Hi everyone,
here is my issue:
I have two available tables:
-a table list_words with one string variable named words) and 10 individuals (or p individuals in general, with p supposed as known)
-a table raw_data with one string variable (maned text) and 20 individuals (or n individuals in general, with n supposed as known)
I would like to create a new variable main_word within the raw_data table.
For each individual i of the raw_data table, if one of the words (i.e. a value of the variable words of the raw_data table) can be found within the text,
then the i-th element of raw_data takes the found word as a value for main_word.
If no word is found within the text for the i-th individual, then main_word receives the value "" for that individual.

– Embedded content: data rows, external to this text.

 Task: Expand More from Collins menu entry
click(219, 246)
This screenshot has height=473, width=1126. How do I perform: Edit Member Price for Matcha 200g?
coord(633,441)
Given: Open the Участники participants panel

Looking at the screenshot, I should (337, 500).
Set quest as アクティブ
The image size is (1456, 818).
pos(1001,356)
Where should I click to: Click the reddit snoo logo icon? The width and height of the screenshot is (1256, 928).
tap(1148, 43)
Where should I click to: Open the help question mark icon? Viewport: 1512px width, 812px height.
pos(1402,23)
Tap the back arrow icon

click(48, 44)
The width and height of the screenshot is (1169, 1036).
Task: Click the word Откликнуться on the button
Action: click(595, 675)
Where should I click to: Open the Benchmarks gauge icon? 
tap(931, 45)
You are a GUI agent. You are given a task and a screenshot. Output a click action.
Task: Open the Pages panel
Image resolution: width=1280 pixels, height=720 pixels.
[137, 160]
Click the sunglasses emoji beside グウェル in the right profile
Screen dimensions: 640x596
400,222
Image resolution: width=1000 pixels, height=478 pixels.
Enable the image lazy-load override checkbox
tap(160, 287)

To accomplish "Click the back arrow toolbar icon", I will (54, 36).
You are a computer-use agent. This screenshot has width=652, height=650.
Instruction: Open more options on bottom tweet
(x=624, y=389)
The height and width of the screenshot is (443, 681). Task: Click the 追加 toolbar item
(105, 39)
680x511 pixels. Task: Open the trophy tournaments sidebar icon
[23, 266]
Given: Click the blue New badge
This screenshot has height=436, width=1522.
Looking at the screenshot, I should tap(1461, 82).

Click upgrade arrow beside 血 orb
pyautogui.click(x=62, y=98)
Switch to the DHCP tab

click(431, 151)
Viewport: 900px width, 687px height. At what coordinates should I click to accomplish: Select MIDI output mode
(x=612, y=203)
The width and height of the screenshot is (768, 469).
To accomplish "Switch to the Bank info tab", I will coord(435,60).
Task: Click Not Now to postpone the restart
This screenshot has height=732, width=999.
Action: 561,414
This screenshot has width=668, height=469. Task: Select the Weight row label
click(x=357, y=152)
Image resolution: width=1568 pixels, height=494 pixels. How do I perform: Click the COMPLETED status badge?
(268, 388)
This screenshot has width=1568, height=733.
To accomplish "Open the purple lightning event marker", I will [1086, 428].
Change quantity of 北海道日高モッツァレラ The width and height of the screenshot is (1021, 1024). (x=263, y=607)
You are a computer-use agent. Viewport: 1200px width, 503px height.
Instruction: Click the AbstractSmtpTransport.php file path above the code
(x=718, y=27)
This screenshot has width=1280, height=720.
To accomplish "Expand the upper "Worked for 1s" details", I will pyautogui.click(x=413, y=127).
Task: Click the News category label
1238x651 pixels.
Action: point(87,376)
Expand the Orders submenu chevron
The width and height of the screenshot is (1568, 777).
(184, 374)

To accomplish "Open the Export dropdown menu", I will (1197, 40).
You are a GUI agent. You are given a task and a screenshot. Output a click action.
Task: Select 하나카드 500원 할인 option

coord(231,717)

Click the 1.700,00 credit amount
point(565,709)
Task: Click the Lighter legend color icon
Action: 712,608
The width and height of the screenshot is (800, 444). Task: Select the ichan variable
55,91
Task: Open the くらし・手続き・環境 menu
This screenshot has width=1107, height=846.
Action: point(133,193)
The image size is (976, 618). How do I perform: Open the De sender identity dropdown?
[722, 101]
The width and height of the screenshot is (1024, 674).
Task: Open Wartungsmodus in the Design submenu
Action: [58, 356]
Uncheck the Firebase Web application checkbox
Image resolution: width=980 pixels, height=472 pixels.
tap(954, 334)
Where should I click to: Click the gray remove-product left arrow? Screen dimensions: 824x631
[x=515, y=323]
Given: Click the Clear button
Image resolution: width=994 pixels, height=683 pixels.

is it possible to do such a thing without having to write a DATA step on the raw_data table for each of the words?
(with the word manually entered as a parameter for an indexw function)?
What I tried to do (and which didn't work):
1: Use an array and put each word in a macro-variable.
DATA _NULL_ ; SET list_words; CALL SYMPUT(COMPRESS("wordsmacro"||_N_),words) ; RUN ; %LET array_word = array array_word $30 wordsmacro&1-wordsmacro&10 ; DATA raw_data ; SET raw_data ; LENGTH main_word $ 30 ; DO i = 1 to 10 ; IF INDEXW(text, array_word[i]) > 0 THEN DO ; main_word = array_word[i] ; LEAVE ; END ; END ; RUN ;
The issue here is that array_word apparently isn't defined inside the DATA step.
The log extract with the mistakes is the following:
27 IF INDEXW(text, array_word[i]) > 0
ERROR: Undeclared array referenced: array_word.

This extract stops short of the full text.